La Commission du Troisième Centenaire de Montréal (CTCM) prend officiellement forme le 20 mai 1937. Réunissant des membres du conseil municipal et des représentants de différents « corps publics » (tant anglophones que francophones), elle sera dirigée par Léon Trépanier, directeur général des fêtes.  Trépanier, qui est alors échevin, a une longue feuille de route, incluant la présidence de la Société Saint-Jean-Baptiste (1925-1929) et l’organisation, en 1935, du tricentenaire de Trois-Rivières. Ses collègues et lui élaborent, en pleine crise économique, un programme tout de même ambitieux et ayant deux objectifs: faire des fêtes une leçon d’histoire pour les Montréalais, mais également faire de Montréal le principal centre touristique du Canada. Bref, même alors, les impératifs économiques jouent un rôle central pour les organisateurs. Le programme prévoit toute une gamme de projets et d’activités.

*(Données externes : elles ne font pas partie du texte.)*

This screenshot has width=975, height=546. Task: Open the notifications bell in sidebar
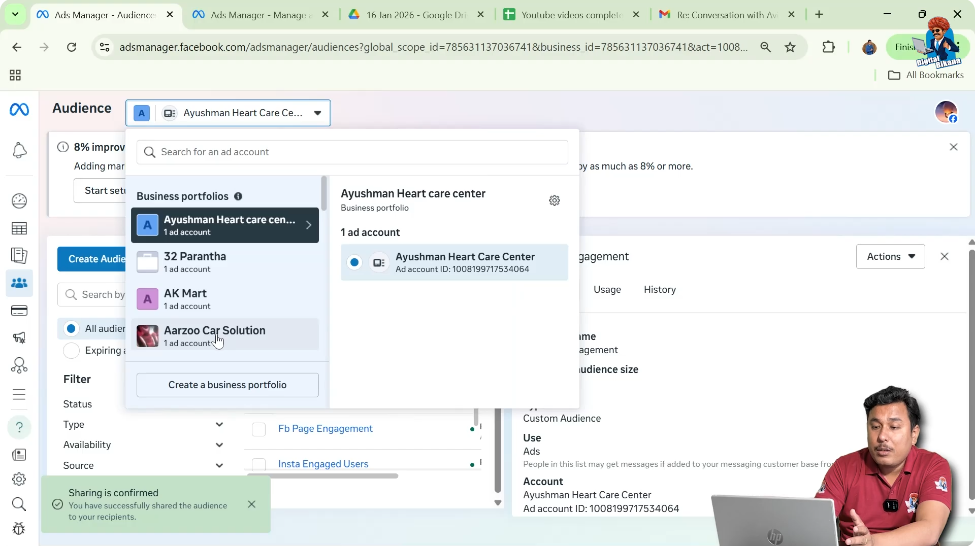(19, 150)
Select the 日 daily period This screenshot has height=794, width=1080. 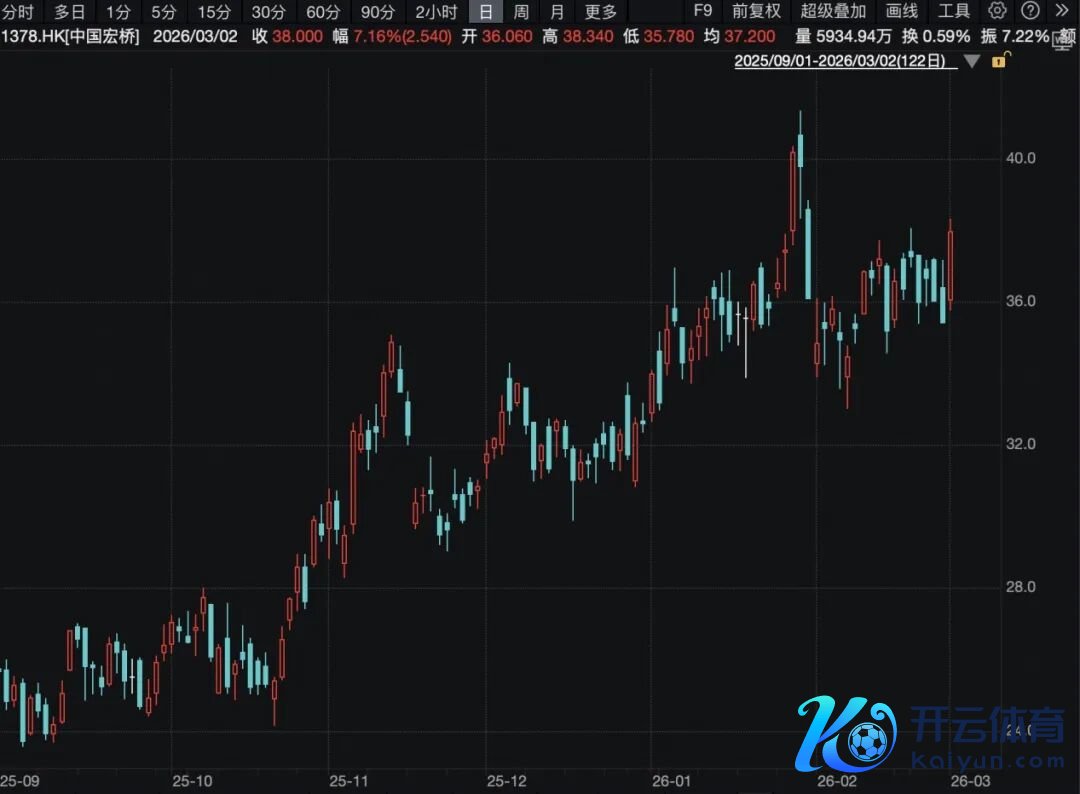pos(486,12)
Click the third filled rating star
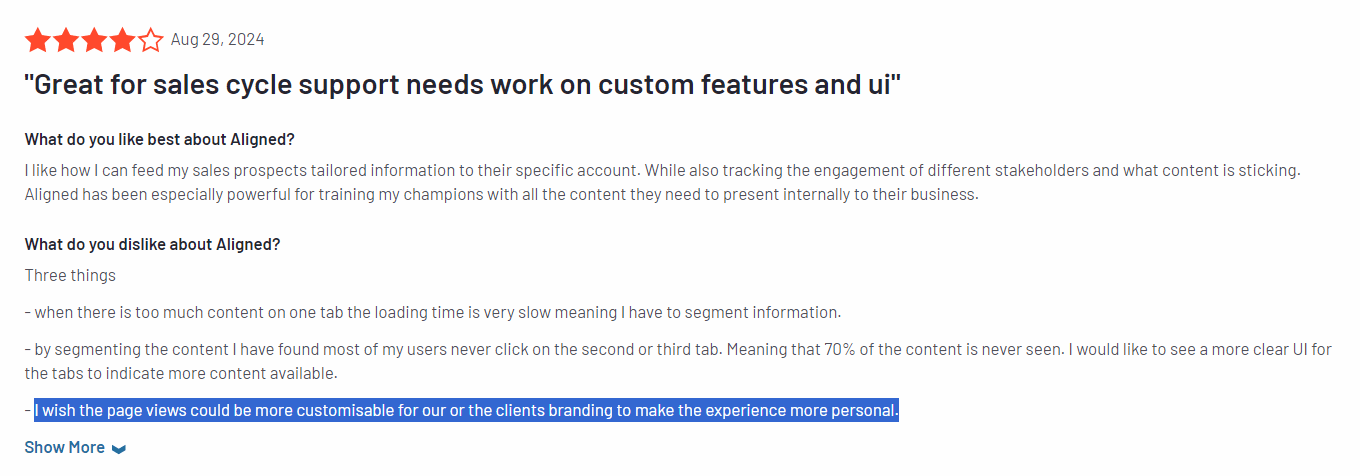 pyautogui.click(x=94, y=41)
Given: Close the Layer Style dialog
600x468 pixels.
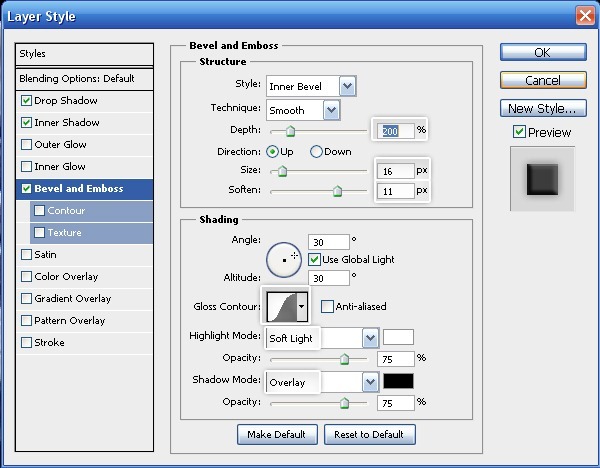Looking at the screenshot, I should point(585,16).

En quelques mots, on parlera de l’embellissement de la ville, d’activités culturelles et religieuses, d’un tribut à la jeunesse canadienne-française, de sport et d’artisanat local.

Tout cela est toutefois d’assez peu d’importance au final, car, en 1939, le déclenchement de la Seconde Guerre mondiale vient tout bouleverser. Le 26 novembre 1940, Trépanier démissionnera de son poste pour s’engager dans l’effort de guerre. Peu après, on annule l’ensemble des activités prévues, invitant tout de même les différentes institutions associées aux fêtes à organiser leurs propres événements lors de l’année du tricentenaire. Plusieurs organismes répondront à l’invitation, mais c’est l’Église catholique qui s’imposera nettement comme principale architecte des fêtes.